INPUT RECORDS =
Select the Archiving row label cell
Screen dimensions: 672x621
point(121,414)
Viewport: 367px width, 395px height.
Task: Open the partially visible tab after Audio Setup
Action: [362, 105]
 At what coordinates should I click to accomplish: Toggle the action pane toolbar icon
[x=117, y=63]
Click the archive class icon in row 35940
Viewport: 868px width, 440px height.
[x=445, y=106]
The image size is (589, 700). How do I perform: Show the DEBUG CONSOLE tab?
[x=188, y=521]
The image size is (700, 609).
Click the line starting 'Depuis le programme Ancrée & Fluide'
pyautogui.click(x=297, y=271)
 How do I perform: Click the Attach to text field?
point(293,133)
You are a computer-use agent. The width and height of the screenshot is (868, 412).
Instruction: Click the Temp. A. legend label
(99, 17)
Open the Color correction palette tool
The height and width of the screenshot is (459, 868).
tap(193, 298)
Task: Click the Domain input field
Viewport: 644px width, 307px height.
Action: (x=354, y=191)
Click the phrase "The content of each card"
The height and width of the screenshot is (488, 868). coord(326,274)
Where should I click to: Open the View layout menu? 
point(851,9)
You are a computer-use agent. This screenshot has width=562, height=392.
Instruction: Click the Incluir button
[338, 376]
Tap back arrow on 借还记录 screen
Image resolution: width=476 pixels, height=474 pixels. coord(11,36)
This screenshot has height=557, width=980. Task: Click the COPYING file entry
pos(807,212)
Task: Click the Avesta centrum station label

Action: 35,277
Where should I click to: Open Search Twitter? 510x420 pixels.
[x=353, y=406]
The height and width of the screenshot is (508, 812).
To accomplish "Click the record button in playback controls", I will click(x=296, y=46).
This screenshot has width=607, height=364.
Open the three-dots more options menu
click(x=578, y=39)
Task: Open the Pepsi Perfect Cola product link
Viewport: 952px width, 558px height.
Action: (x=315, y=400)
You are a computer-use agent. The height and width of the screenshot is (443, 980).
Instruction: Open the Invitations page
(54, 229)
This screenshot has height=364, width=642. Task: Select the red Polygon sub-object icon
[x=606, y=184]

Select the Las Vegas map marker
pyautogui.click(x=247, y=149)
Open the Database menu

WORK REQUEST =
Take the lines from the start of the records through the line holding "The image size is (700, 609).", both included, and please print them exactly, with nothing else.

EXPECTED ANSWER =
Select the Archiving row label cell
Screen dimensions: 672x621
point(121,414)
Viewport: 367px width, 395px height.
Task: Open the partially visible tab after Audio Setup
Action: [362, 105]
 At what coordinates should I click to accomplish: Toggle the action pane toolbar icon
[x=117, y=63]
Click the archive class icon in row 35940
Viewport: 868px width, 440px height.
[x=445, y=106]
The image size is (589, 700). How do I perform: Show the DEBUG CONSOLE tab?
[x=188, y=521]
The image size is (700, 609).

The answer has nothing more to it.